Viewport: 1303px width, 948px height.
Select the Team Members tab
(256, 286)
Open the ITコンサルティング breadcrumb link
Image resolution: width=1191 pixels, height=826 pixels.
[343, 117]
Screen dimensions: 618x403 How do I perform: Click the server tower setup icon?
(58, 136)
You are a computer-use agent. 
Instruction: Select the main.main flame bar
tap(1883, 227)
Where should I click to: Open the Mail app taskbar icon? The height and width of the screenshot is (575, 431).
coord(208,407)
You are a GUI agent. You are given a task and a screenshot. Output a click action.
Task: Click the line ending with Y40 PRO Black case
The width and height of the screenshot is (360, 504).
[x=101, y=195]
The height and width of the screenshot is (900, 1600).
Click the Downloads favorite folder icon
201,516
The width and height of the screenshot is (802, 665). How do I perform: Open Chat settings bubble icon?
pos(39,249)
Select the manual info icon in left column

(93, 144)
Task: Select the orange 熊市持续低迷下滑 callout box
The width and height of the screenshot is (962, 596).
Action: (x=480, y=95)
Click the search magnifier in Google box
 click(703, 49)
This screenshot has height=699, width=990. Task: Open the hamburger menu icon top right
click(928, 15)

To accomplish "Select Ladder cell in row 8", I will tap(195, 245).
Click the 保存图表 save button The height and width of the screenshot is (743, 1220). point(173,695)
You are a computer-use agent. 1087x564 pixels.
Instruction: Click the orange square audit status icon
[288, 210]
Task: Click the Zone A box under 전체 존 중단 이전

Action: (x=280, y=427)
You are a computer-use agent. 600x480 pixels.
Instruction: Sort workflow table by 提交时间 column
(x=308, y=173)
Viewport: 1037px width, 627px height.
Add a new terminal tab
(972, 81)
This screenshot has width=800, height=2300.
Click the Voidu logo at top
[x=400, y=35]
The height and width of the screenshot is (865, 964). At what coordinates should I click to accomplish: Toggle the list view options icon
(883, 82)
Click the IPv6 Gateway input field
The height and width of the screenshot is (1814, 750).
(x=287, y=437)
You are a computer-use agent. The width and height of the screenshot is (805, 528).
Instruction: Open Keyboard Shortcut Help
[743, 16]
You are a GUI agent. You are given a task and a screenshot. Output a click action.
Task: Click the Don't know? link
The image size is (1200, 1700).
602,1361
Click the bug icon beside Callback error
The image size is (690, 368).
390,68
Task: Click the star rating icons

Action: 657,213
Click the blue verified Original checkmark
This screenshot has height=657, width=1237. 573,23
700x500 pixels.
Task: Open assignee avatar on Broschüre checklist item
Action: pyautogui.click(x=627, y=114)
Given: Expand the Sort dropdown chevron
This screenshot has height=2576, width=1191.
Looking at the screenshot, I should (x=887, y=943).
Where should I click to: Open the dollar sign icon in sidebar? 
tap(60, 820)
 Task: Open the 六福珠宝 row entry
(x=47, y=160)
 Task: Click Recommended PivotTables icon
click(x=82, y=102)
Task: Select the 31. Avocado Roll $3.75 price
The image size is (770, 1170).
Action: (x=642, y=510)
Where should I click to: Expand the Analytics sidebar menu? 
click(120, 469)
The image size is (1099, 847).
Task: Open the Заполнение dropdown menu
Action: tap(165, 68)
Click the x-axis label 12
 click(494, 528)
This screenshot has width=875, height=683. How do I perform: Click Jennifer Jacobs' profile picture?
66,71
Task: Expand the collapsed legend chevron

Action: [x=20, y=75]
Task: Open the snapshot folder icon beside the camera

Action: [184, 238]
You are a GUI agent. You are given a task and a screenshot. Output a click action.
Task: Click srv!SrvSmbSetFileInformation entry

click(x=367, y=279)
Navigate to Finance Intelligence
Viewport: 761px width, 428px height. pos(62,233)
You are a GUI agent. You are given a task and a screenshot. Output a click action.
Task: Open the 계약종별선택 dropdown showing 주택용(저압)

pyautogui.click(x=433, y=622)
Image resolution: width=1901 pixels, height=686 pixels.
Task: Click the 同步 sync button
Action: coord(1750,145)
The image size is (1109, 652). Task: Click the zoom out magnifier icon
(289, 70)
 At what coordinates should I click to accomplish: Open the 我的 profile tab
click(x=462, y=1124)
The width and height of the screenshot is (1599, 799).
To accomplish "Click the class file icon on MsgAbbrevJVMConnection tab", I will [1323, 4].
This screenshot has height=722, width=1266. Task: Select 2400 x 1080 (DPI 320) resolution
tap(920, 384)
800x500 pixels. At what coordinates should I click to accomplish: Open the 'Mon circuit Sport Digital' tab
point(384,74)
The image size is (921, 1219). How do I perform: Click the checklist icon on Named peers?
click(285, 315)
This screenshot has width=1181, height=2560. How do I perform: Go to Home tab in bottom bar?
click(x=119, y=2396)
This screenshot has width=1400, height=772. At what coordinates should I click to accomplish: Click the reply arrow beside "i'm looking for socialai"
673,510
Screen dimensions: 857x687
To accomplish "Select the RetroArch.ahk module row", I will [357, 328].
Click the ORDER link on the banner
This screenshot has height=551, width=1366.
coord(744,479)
::::::::::
Your objective – Retype the portion of the data above that starts on the line with "Click the search magnifier in Google box" and finishes on the line with "You are a computer-use agent. 600x480 pixels.", including both of those lines.

Result of the exercise –
Click the search magnifier in Google box
 click(703, 49)
This screenshot has height=699, width=990. Task: Open the hamburger menu icon top right
click(928, 15)

To accomplish "Select Ladder cell in row 8", I will tap(195, 245).
Click the 保存图表 save button The height and width of the screenshot is (743, 1220). point(173,695)
You are a computer-use agent. 1087x564 pixels.
Instruction: Click the orange square audit status icon
[288, 210]
Task: Click the Zone A box under 전체 존 중단 이전

Action: (x=280, y=427)
You are a computer-use agent. 600x480 pixels.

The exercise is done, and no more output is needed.